As the number of photographers taking on adventurous elopements, intimate outdoor weddings and pre-wedding sessions skyrockets, the need to travel light and work with what you’ve got on hand is more prevalent than ever—in all kinds of weather, lighting conditions and locations. So in this article, we will talk about other ways to light your subjects at night so that next time you can leave your flash at home—and perhaps save that space in your bag for something a little more fun and creative, maybe even useful outside of just your photo session.
Now, you should know that as photographers, we are not what you might call purists. We compile images in post, ignore the rule of thirds when it means something, and if an image conveys the emotion we were reaching for, then it needn’t be “technically” strong to deliver it to our couples. If you are after tips on perfect lighting, then this article is not for you. We are out to have fun, experiment and involve our subjects in the process so the final artwork is something they will discuss with all their friends. So, what can you do if or when you decide to leave your flash at home?

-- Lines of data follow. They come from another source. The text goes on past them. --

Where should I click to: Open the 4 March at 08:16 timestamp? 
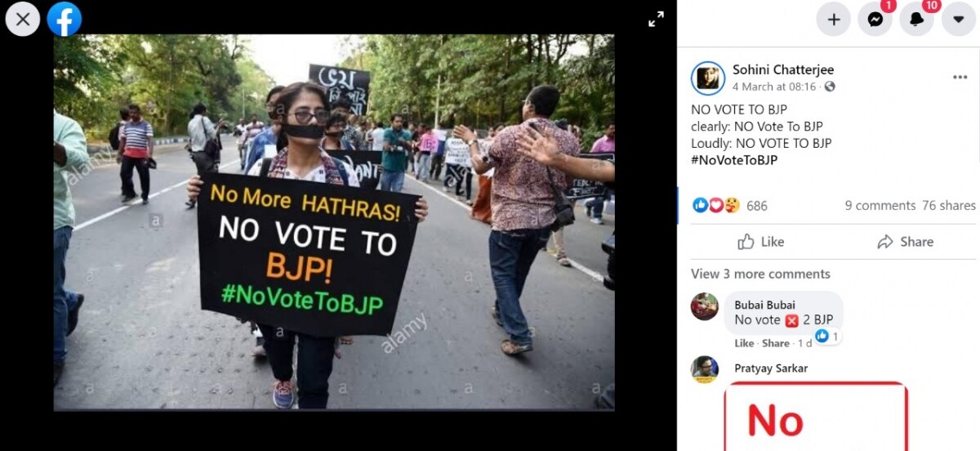774,87
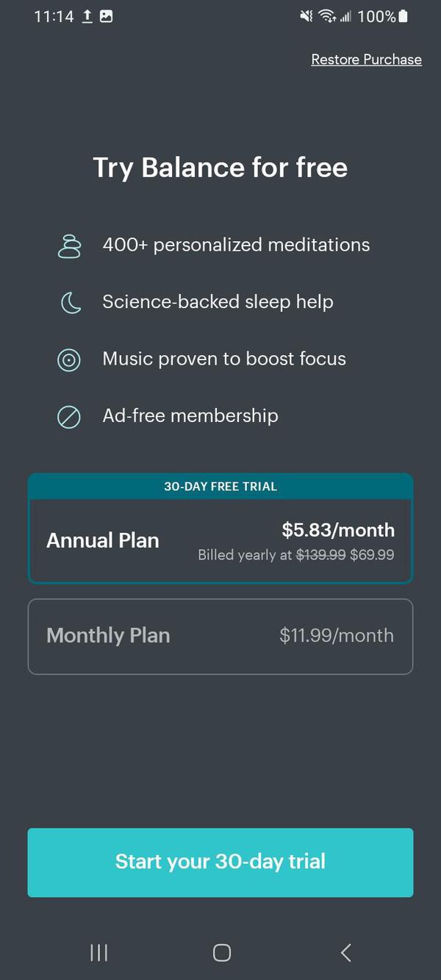Tap the $5.83/month annual price

pyautogui.click(x=338, y=530)
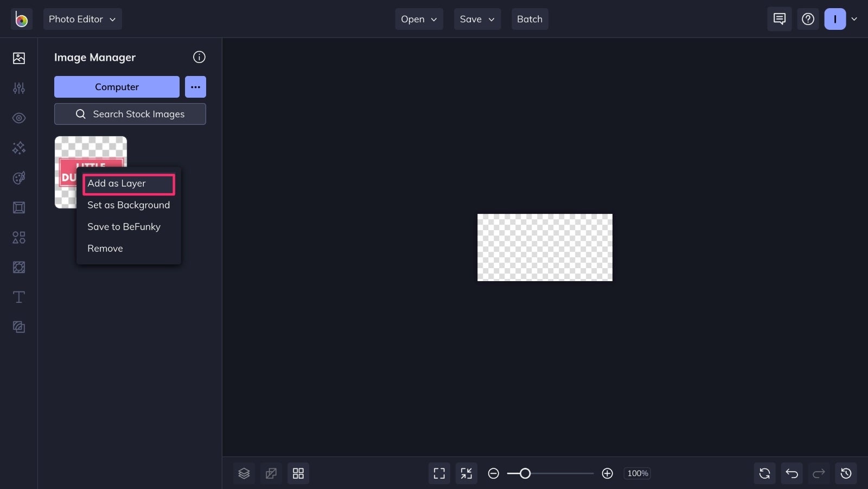The height and width of the screenshot is (489, 868).
Task: Choose Add as Layer from context menu
Action: 129,183
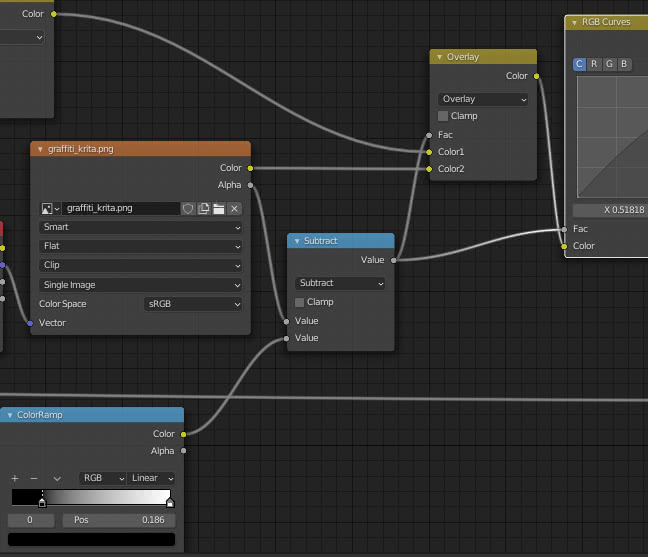Select the C channel in RGB Curves
The width and height of the screenshot is (648, 557).
tap(579, 64)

In years past, with film and older sensors, using a bright flash was pretty much the only way to light up your subjects once the sun went down. (Not to mention, some clients might look sideways at you for having left it behind.) But as each digital camera generation offers us more detail and clarity in low light, we now have some wiggle room to stretch our artistic muscles and experiment a bit. However, you’re still going to need that tripod.